Age is a bitch. It makes you insecure. It makes you jealous. It makes you question your talents. It makes you wonder what the point of life is and if it’s going to end soon. One day, you’re going to be surrounded by younger and smarter people who do everything that you do, only faster and better. You’re going to feel depressed. You’re going to be angry and frustrated. All of these things are felt at a tenfold intensity by those who work in movies. The film industry, as rich as it can make you, gives you a shelf life of a handful of years. This is particularly true for actresses. Male actors could go on to be leading heroes for decades – look at the Khans in our own industry. Female actors don’t last very long – look at the Khans’ contemporaries. The passage of time in the film industry has seldom been captured in cinema and director Oliver Assayas does this beautifully in Clouds of Sils Maria.
Everything about Clouds of Sils Maria is meta. Juliette Binoche stars as Maria, an ageing French superstar. She became famous in her twenties for a role in a play, in which she played a secretary who seduces her boss only to abandon her. In the present, Maria has been cast in the movie adaptation of that same play, except this time around, Maria is the boss. She’s jealous of the younger actress, Jo-Ann (Chloe Moretz), who plays the role of the secretary and can only confide in her real life secretary, Valentine (Kristen Stewart).

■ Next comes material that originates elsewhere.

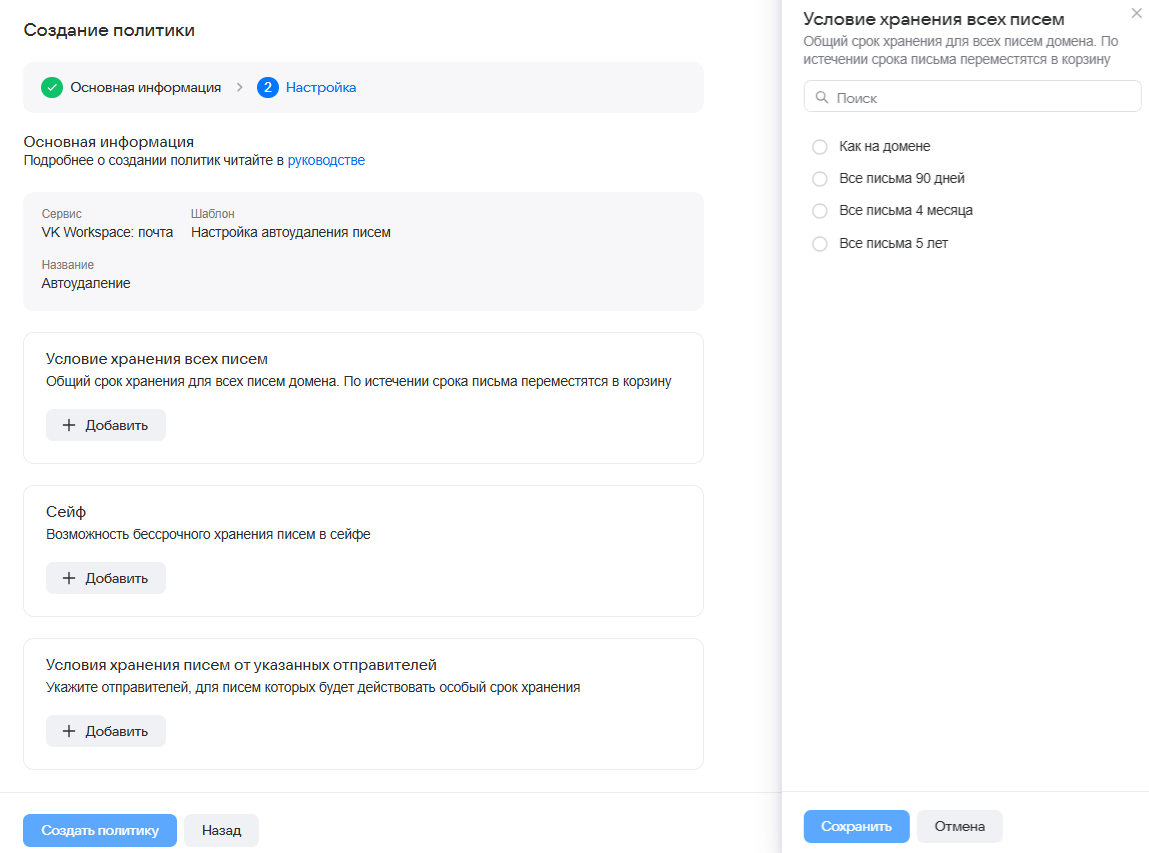Close the side panel with X icon

[1136, 13]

Valentine is much more than just a secretary to her. With her, Maria rehearses scenes and conveniently the lines the two women deliver are relevant and apt for the dynamics between them. You’re never really sure whether they’re rehearsing or playing characters based on themselves - it’s a web of self-aware nudging and winking that is a giddy delight to watch. If that weren’t enough, the name of the play they’re rehearsing is “Majola Snake”, which refers to a pretty locale in the Swiss Alps, where clouds form at a particular time and drift away like a snake. Maria and Valentine run lines from the play while hiking across the Alps, trying to catch a glimpse of the cloud formation. They break off character and go skinny-dipping into a lake as if they’re long lost lovers.

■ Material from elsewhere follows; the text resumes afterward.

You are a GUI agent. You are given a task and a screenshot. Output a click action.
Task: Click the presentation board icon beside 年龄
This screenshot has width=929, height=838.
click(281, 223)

Assayas’s ability to transition in and out of reality and fiction is impressive and in that way Binoche’s role is reminiscent of her character in Abbas Kiarostami’s Certified Copy. Although the metaphors are obvious, Assayas’s observations are delightful. Normally, a film on the life of a movie star would be rife with First World problems. Celebrities mostly come across as entitled windbags, but Assayas’s characters are wonderfully written and perfectly poised, with just enough cynicism to make you love the star in the movie. Then again, the star in question is Juliette Binoche playing herself, and she’s someone who is awfully difficult to hate.

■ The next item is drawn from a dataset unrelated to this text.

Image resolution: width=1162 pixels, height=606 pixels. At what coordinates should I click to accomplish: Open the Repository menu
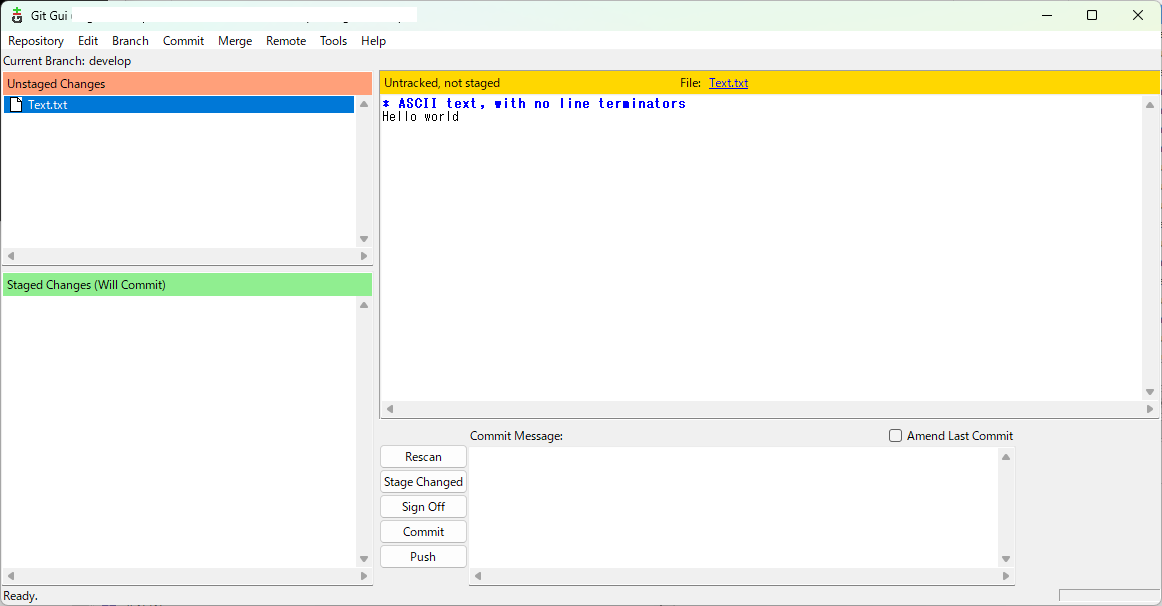coord(36,41)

What Assayas does deserve credit for is that he’s managed to extract a really great performance from Kristen Stewart, which until Clouds of Sils Maria would have been considered a cosmic impossibility. Assayas often satirizes the Hollywood system and takes a dig at how the charm of cinema and the acting craft is losing out to superhero blockbusters. The conversations are electric, particularly the exchanges between Binoche and Stewart about these crowdpleaser movies. Binoche struggles to find the merits of popcorn consumerism over the aesthetic joys of arthouse cinema. A hilarious sequence in which Jo-Aann is introduced involves Jo-Ann playing a mutant in an unintentionally funny science fiction drama. Jo-Ann happens to be a 19-year-old arrested for DUI and Maria can’t believe that someone as classless and scrappy as her could be even considered for a classic role. Maria also has trouble accepting that someone with no regard for the craft of acting can be a more famous actress than her. She is jealous of youth and so hates it, all the while secretly longing for it. One can’t help wondering if the whole film was born out of a conversation Assayas had with Binoche on an afternoon over tea.